What you have to do - The expected output is exactly the lines below, starting at the line with "Switch layout to 双栏排版" and ending at the line with "Task: Click the help", both included; no other line belongs in it.
Segment Start: Given records
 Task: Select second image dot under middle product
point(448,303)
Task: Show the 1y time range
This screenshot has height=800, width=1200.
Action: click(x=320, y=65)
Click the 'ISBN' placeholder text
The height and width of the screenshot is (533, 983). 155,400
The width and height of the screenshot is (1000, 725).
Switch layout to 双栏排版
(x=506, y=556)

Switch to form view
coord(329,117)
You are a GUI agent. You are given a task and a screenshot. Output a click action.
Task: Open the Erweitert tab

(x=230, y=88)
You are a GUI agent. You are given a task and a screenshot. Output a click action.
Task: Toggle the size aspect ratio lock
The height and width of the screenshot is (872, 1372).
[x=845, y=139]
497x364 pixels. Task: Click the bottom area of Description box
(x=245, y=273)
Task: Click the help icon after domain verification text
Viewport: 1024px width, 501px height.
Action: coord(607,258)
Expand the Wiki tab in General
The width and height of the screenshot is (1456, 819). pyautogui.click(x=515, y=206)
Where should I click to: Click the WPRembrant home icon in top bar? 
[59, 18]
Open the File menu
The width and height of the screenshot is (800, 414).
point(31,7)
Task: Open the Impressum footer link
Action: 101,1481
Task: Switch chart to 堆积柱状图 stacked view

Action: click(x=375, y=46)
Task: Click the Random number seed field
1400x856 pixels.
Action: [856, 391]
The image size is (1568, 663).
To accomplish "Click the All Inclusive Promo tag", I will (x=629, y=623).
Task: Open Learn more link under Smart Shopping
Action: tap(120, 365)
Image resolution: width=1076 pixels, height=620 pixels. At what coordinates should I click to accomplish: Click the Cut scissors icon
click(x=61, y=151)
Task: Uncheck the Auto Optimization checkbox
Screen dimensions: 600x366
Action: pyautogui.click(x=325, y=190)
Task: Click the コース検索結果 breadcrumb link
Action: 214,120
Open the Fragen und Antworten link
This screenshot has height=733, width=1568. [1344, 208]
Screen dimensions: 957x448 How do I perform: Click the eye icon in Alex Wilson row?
Segment End: Given records
Problem solution -
Switch layout to 双栏排版
(x=506, y=556)

Switch to form view
coord(329,117)
You are a GUI agent. You are given a task and a screenshot. Output a click action.
Task: Open the Erweitert tab

(x=230, y=88)
You are a GUI agent. You are given a task and a screenshot. Output a click action.
Task: Toggle the size aspect ratio lock
The height and width of the screenshot is (872, 1372).
[x=845, y=139]
497x364 pixels. Task: Click the bottom area of Description box
(x=245, y=273)
Task: Click the help icon after domain verification text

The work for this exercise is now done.